И мы имеем основания полагать, что происходит это - не из-за беспомощности переводчика, а с определенным умыслом. Как только это словообразование, происходящая игра с ним попадает в поле нашего зрения - мы сразу же вспоминаем, что ведь словесная игра ВОКРУГ ТОГО ЖЕ САМОГО КОРНЯ велась - буквально бок о бок с кетчеровским переводом; что ведь то же самое, и с тем же самым словом - словом, образованным от того же "африканского" (уж каламбурить, так каламбурить!) корня "ЧАД", - происходило как раз в момент выхода в свет перевода Кетчера, в 1828 году, хотя и совсем в других, по-видимому, обстоятельствах. На них-то эта словесная игра и указывает.
В появившемся (в том самом, не признававшем букву "Э" журнале "Вестник Европы") в этом году памфлете выдуманного журналиста и литературного критика Никодима Аристарховича Надоумко "Сонмище нигилистов" фигурирует модный литератор по фамилии ЧАДСКИЙ. Это написание, как мы давно обратили внимание, обнажает присутствие этого слова, понятия - АД, ГЕЕННА - в фамилии главного героя знаменитой, но еще не опубликованной целиком комедии А.С.Грибоедова "Горе от ума", Александра Андреевича ЧАЦКОГО: обнаруживая заодно, как теперь выясняется, и его "африканское", с берегов озера Чад (которые много лет спустя будут воспеты в стихотворении Н.С.Гумилева), происхождение...

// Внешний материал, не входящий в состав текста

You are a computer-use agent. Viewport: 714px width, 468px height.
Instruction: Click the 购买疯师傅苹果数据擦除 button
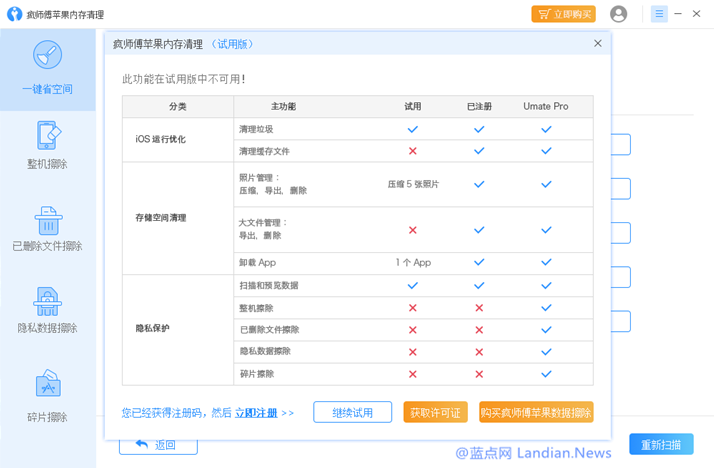pos(536,412)
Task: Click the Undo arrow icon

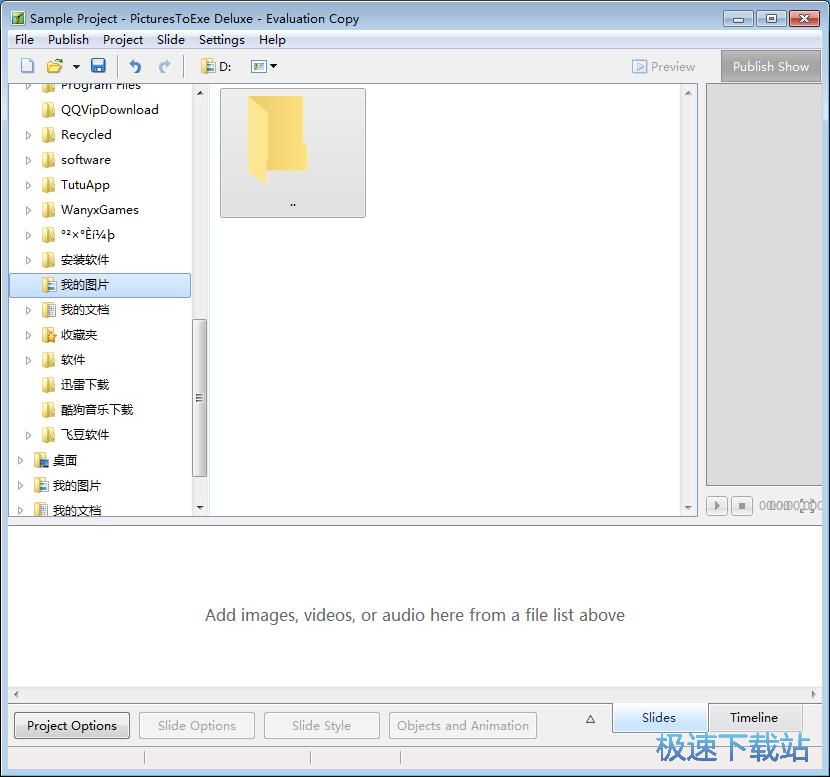Action: 135,66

Этот снежный ком, лавина литературных намеков, обрушивающаяся благодаря словоупотреблению русского переводчика шиллеровской реплики, была замечена мной, словно бы помимо моей собственной воли, только сейчас, когда я попытался сформулировать в словах свое мнение о причинах этой этой странной, немотивированной, казалось бы замены; изгнания образа "змеи" ("Не человек, змея!" - восклицает Софья о Чацком, разоблачая его "адское" происхождение, и кто бы мог подумать, что эта фраза героини комедии Грибоедова - тоже, как и батюшковское четверостишие, является отзвуком одной из реплик героя трагедии Шиллера "Разбойники"!) из реплики Шиллера.

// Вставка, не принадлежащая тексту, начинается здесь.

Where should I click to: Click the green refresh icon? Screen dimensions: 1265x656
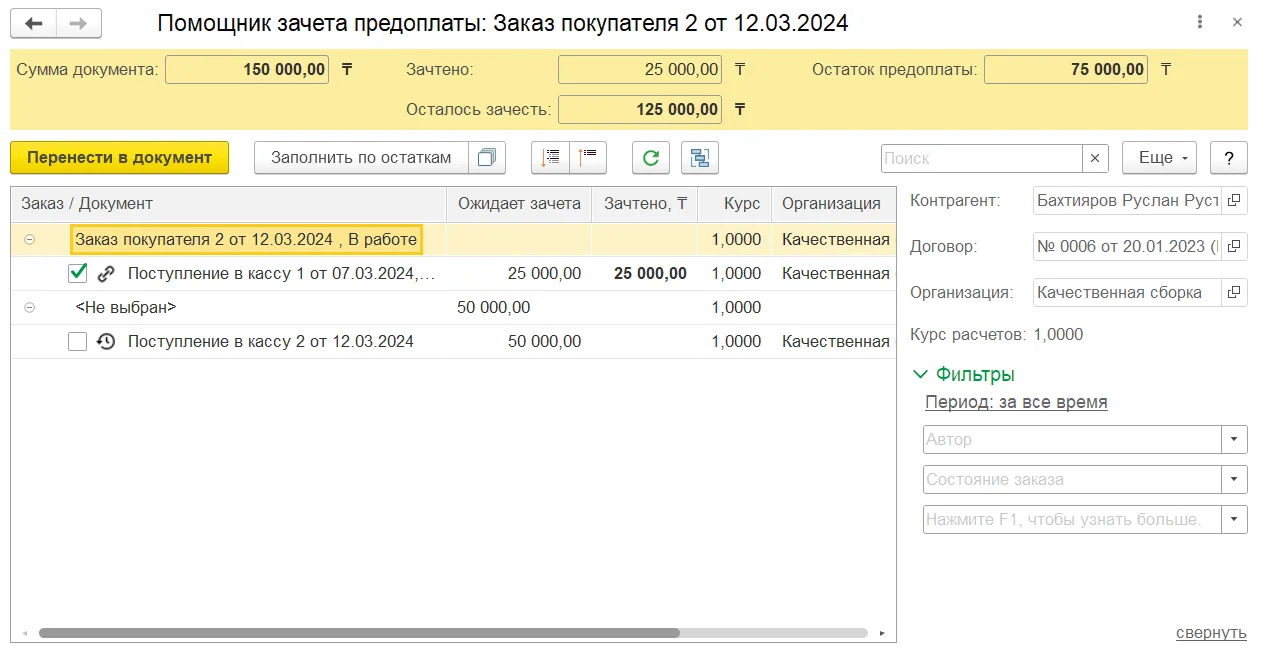(650, 157)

Но поначалу, когда я впервые прочитал эту удивительную версию переводчика 1828 года, сравнил ее с тем, что было у самого автора, а затем - и у его, Кетчера, предшественника Сандунова, - передо мной открылась другая картина, объясняющая, по моему мнению, причины произведенной замены и о которой я хочу поэтому рассказать. А это была картина модификации реплики героя - другого драматургического произведения, картина другой замены одного слова его субститутом, и притом - картина, хорошо известная историкам русской литературы! Теперь же обнаружилась - шиллеровская подоплека этой истории, ее прямая, непосредственная связь с историей о том, как переводчик 1828 года пытался исправить ошибку своего предшественника, Садунова.
И это возвращает нас - к тому, с чего мы начали ( http://www.stihi.ru/2015/07/06/4671 ), к тому, что вызвало нашу гипотезу о шиллеровском подтексте батюшковского четверостишия и все те попытки ее проверить, с которыми я сейчас знакомлю читателей. Оказалось, что шиллеровские реминисценции - не ограничиваются ПОСЛЕДНЕЙ сценой трагедии Пушкина "Скупой рыцарь". Они содержатся - также и в ПЕРВОЙ сцене этого произведения, и своеобразие выбора слов для передачи реплики в переводе 1828 года это обнаруживают.